Vous pouvez choisir de rééquilibrer votre portefeuille sur une base annuelle, ou dès lors que vous constatez un écart significatif d’environ 10 % par rapport à votre allocation cible.
Le reste du temps, vous pouvez laisser évoluer votre portefeuille, sans le vérifier en permanence, le monde ne va pas s’écrouler. En dehors d’une surveillance mensuelle (voir hebdomadaire en cas de situation vraiment exceptionnelle), votre absence est même la bienvenue, elle vous évitera de faire des bêtises.
Bonjour et merci pour cet article. Sur quels pays émergents tu conseilles d’investir ?
Bonjour Mathis,
Tous ! Plus sérieusement, je n’ai pas de boule de cristal, et la diversification a toujours fait ses preuves.
En outre, si je citais quelques pays, et en admettant que la recommandation soit bonne aujourd’hui, elle pourrait ne plus l’être quand un futur lecteur lira cet article dans un ou deux ans.
Donc, le seul conseil qui restera toujours valable, c’est de diversifier, que ce soit dans les pays émergents ou ailleurs.
Bonjour, merci pour ce très bon article. Je me permets de partager ma pratique. Je rééquilibre 1 fois par an un portefeuille 60/40 mais avec une tolérance de 5%. Donc si j ai 63/37 je ne rééquilibre pas. Si j ai 65/35 je fais un petit rééquilibrage qui me ramène à 62% ou 63% pour être dans la zone de tolérance. Par contre si j’ai 70/30 la je reboot à 60/40. Par contre c est très important que sa façon de faire soit bien clair et choisi. Je ne sais pas si c est une bonne pratique mais c est celle que j applique strictement sur le long terme. Merci de votre avis et retours c est toujours intéressant. Très bonne journée.
Bonjour Loran,
Oui c’est aussi possible de faire comme ça. J’aurai toutefois tendance à rééquilibrer intégralement, plutôt qu’un rééquilibrage partiel pour revenir à 62/63 %, comme dans votre exemple.
Dans tous les cas, la différence ne sera pas très importante.
Bonne journée 🙂
Merci pour cet article.
Dans le cas d’un portefeuille uniquement composé d’actions avec une base de 20 actions, un versement de 5% dans chacune d’elle tout les mois.

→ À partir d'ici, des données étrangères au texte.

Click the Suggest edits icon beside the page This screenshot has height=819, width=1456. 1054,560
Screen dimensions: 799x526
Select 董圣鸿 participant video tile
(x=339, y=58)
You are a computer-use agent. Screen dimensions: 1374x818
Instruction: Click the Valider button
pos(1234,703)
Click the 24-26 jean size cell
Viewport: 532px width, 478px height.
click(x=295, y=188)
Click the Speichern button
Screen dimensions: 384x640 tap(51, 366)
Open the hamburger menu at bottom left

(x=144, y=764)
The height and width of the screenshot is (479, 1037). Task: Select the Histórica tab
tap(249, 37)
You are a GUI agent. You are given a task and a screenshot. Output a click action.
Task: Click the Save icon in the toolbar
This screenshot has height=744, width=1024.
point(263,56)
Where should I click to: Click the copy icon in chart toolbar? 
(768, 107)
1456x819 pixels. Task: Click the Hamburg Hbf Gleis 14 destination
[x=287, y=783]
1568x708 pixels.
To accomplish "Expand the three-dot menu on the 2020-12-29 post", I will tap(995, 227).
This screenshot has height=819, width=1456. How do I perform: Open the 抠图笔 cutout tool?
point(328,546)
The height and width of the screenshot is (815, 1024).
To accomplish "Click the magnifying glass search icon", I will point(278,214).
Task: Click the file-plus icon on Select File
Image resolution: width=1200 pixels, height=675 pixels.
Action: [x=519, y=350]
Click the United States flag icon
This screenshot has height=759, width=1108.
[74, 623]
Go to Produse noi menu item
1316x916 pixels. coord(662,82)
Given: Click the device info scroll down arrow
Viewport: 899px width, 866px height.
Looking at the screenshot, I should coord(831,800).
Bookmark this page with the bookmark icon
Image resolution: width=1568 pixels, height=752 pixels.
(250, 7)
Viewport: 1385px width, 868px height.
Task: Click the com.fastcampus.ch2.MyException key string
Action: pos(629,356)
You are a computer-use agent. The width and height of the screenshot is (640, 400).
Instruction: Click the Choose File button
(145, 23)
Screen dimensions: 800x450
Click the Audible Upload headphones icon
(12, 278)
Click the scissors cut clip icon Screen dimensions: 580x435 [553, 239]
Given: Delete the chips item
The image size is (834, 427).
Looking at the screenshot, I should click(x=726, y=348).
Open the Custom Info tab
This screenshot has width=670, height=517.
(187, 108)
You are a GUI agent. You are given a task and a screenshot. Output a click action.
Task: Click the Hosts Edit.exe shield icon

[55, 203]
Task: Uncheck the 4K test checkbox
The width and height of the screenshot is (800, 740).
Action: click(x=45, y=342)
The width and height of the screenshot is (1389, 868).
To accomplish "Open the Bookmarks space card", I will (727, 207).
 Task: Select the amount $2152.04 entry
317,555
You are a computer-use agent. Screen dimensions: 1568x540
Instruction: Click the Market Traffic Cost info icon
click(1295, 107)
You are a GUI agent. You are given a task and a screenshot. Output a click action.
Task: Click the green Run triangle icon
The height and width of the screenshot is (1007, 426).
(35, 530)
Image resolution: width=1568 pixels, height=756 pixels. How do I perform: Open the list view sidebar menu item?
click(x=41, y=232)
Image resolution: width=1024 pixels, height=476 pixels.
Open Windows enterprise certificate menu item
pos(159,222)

Comment doit-on rééquilibrer ?
Lorsque que trop d’actions passe au delas de 6% de valeur et que d’autres passes à moins de 4 ?
Merci d’avance
Merci pour le retour !
Les actions sont plus volatiles que les ETF, j’aurai donc tendance à élargir un peu les bandes de rééquilibrage, c’est-à-dire ne rien faire tant qu’on reste entre 2,5 % et 7,5 % par action. Cela permettra de laisser évoluer les titres qui s’apprécient, et de ne pas casser immédiatement leur tendance (effet bonus, il y aura moins de transactions donc moins de frais). Egalement, on pourrait aussi imaginer un système de rééquilibrage basé sur les moyennes mobiles, afin de laisser les tendances s’exprimer au maximum.
Ensuite, tout dépend de l’enveloppe fiscale utilisée. Pour un PEA, le problème de la fiscalité ne se pose pas, mais pour un CTO, il vaut mieux rééquilibrer progressivement, par versements successifs, donc sans revente, afin d’éviter une imposition sur les plus-values.